== DATASET ENTRIES ==
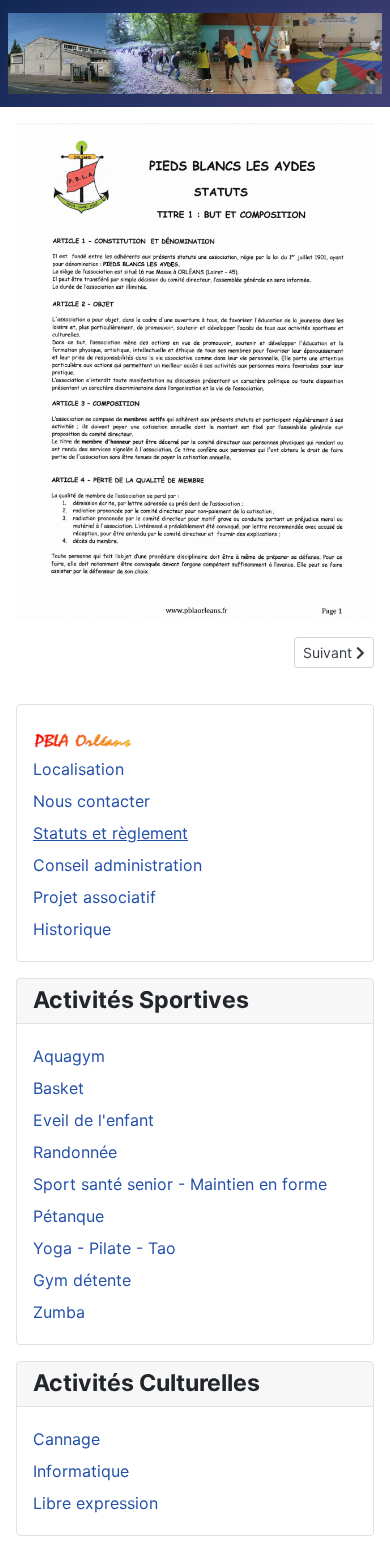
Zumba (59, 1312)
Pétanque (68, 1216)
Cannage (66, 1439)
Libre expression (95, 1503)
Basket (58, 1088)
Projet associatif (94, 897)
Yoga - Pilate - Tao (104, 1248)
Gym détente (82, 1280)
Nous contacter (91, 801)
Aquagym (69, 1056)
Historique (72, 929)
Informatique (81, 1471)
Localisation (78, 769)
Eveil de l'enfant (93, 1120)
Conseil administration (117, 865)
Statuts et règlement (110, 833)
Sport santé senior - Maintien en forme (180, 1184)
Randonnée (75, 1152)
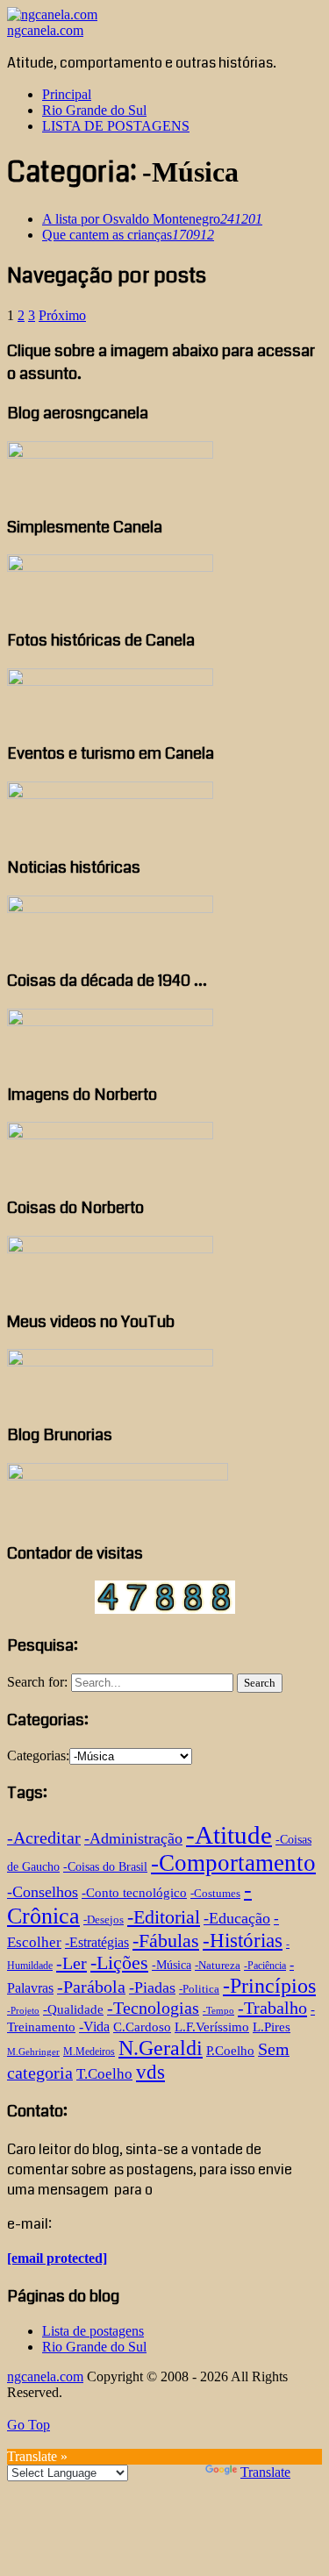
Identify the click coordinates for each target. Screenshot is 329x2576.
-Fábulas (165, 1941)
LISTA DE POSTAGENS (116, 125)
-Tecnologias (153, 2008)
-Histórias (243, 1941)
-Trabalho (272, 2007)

==

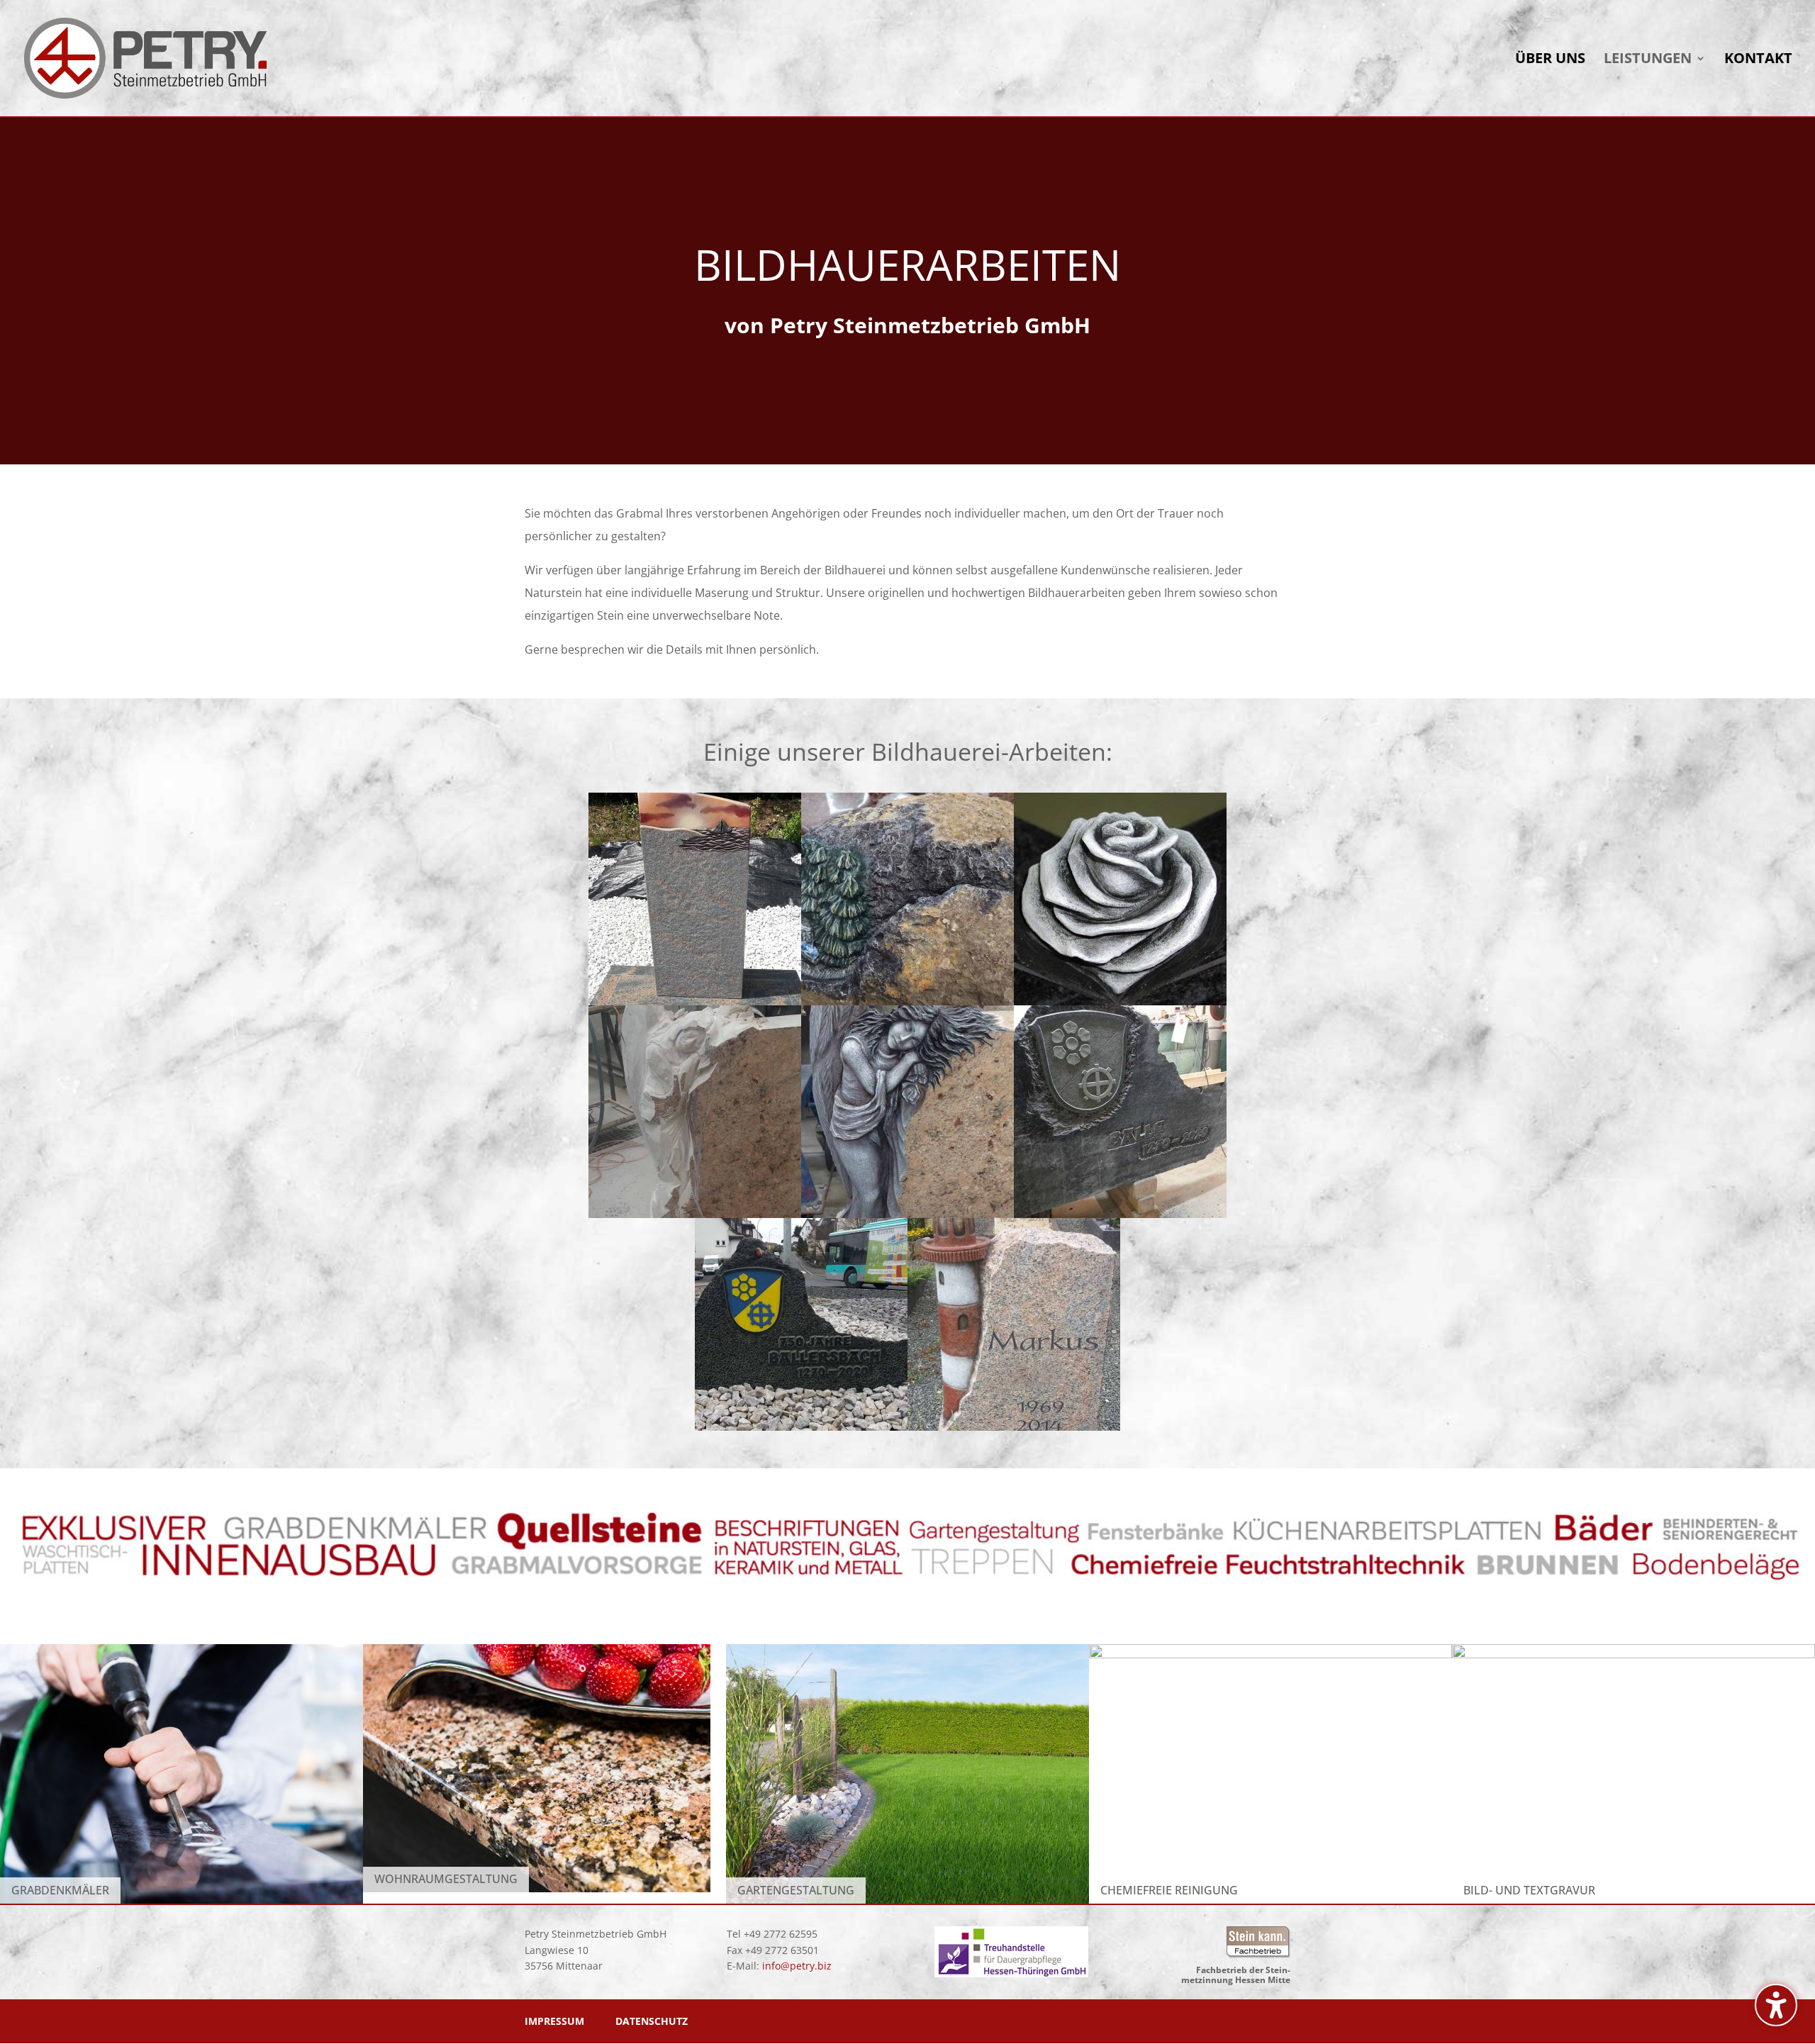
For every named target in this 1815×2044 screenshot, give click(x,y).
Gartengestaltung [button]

== TASK BRIEF ==
Reproduce the data above exactly, but only from the line containing "Zumba (59, 1312)" through the line containing "-Trabalho (272, 2007)". Omit all pictures.

== ANSWER BOX ==
Zumba (59, 1312)
Pétanque (68, 1216)
Cannage (66, 1439)
Libre expression (95, 1503)
Basket (58, 1088)
Projet associatif (94, 897)
Yoga - Pilate - Tao (104, 1248)
Gym détente (82, 1280)
Nous contacter (91, 801)
Aquagym (69, 1056)
Historique (72, 929)
Informatique (81, 1471)
Localisation (78, 769)
Eveil de l'enfant (93, 1120)
Conseil administration (117, 865)
Statuts et règlement (110, 833)
Sport santé senior - Maintien en forme (180, 1184)
Randonnée (75, 1152)
Identify the click coordinates for each target. Screenshot is 329x2576.
-Fábulas (165, 1941)
LISTA DE POSTAGENS (116, 125)
-Tecnologias (153, 2008)
-Histórias (243, 1941)
-Trabalho (272, 2007)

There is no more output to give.